Misconception Diary Assignment
Each student will keep a Misconceptions Diary, a written record of misconceptions and changing understanding of psychological fact. In brief, your diary should capture misconceptions you realize you hold and how your understanding of a particular topic changes over time.
There are a number of easy ways to accomplish the creation of such a diary. One simple methods is to come to class and do the assigned reading. A second method is to get into the psychological literature through the internet, the library, and scholarly databases and use material you find to create your diary entries.
1. Readings & Lectures
One method of creating a diary is to record your reactions to the assigned readings and to the lectures. I have chosen topics and readings that many people have incorrect beliefs about. Through lectures and reading, you should encounter ideas and facts that you mistakenly believed to be true. When such an instance occurs, make notes regarding what you originally believed, why you were wrong, and whether your opinions or beliefs are commonly held by others.
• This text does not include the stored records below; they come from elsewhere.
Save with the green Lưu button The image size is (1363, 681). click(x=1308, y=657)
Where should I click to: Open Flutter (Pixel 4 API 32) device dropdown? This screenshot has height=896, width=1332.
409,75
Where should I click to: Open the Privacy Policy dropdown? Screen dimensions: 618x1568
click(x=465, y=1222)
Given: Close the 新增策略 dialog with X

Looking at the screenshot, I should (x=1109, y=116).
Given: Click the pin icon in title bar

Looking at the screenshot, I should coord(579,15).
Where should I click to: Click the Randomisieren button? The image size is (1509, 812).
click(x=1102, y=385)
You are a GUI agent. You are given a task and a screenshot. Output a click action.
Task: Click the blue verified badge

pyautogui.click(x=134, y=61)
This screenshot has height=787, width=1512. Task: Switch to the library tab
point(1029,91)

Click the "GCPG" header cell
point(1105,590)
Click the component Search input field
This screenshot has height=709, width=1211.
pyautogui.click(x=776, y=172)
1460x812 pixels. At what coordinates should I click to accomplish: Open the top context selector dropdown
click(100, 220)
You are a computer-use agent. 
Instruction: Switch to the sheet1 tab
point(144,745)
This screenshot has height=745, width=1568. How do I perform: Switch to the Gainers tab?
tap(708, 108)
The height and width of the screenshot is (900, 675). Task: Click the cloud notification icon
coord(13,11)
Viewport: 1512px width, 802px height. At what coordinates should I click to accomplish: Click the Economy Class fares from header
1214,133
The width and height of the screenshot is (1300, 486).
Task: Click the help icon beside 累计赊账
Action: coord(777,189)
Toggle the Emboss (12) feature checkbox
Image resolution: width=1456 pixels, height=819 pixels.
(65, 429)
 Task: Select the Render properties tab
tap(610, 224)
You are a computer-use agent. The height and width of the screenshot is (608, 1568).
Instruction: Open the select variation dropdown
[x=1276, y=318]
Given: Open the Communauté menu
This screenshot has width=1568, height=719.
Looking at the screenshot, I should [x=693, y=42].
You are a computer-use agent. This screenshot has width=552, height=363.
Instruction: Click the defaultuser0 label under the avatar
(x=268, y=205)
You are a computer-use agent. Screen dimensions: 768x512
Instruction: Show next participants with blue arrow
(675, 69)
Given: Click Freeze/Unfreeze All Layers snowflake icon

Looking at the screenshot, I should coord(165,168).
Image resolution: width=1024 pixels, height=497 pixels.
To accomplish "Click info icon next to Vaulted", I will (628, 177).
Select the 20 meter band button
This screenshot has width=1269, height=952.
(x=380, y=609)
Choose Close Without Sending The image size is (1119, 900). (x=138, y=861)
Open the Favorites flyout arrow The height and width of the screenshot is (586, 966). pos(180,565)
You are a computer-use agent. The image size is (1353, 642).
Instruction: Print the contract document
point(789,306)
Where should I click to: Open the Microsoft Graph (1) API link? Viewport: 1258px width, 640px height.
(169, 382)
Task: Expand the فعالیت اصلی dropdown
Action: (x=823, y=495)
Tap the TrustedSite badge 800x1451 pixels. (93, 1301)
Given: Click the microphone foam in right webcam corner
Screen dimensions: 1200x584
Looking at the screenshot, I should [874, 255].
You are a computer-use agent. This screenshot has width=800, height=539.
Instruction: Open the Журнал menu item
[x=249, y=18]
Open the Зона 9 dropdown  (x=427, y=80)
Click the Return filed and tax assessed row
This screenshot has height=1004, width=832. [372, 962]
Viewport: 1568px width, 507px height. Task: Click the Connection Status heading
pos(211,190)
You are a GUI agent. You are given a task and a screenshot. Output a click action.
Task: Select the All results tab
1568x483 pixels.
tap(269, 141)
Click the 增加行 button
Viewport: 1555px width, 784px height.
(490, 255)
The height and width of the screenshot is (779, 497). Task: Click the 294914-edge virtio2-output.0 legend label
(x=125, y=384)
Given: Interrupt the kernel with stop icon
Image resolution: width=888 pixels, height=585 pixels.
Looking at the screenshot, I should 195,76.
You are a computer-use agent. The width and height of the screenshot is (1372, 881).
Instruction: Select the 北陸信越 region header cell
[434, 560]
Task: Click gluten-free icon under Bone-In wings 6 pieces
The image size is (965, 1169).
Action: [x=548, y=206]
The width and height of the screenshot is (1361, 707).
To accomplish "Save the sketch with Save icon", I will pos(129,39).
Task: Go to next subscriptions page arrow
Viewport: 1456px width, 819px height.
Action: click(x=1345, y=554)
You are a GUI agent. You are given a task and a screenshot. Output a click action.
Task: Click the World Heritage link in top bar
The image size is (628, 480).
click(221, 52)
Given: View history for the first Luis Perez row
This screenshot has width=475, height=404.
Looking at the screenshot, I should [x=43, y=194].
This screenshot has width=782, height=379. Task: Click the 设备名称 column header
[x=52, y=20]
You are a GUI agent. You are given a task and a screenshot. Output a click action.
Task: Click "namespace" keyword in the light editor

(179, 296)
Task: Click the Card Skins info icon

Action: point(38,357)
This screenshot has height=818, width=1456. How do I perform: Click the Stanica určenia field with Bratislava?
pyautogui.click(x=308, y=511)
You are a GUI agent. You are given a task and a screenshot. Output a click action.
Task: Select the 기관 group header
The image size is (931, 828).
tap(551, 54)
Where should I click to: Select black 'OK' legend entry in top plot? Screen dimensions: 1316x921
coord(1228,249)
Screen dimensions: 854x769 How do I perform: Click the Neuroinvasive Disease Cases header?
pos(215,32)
Try to discuss the following for each diary entry. One: why you might have believed in a given instance of psychomythology. Cover aspects of your original belief such as where you originally learned about the topic, who or where you learned it from, how you may have found evidence for the belief, and so forth. Second: discuss how your old belief is incorrect according to lectures/readings/research. Third: discuss what you now feel about the validity of the topic. For example, are you now convinced you were wrong? Do you feel the authors might be overstating their case regarding the existence of a myth? Can you think of counterexamples or alternative arguments that might justify your original beliefs?
2. Online Research
Another method is to start search the internet for blogs and online columns about scientific psychology and to read these, looking for instances where new facts challenge what you already believe or where the authors explicitly note how new findings challenge old ideas. Alternatively, if you are more adventurous, you can get into the primary psychological literature by accessing scholarly databases through the Niagara College library portal.
The diary should capture a semester’s worth of engagement in the material. Ideally, I would like to see one entry for each week of the course where we cover a topic area (ideally, six or more entries in total).
Each entry should be word processed and submitted using Microsoft Word or in MS Word/RTF format. Entries should be double-spaced and conform to APA format when citing and referencing sources you may use.
There is no set length for an entry or assignment – simply use your judgment. Ask yourself, ‘Have I covered this topic in detail & answered all of the questions asked of me?’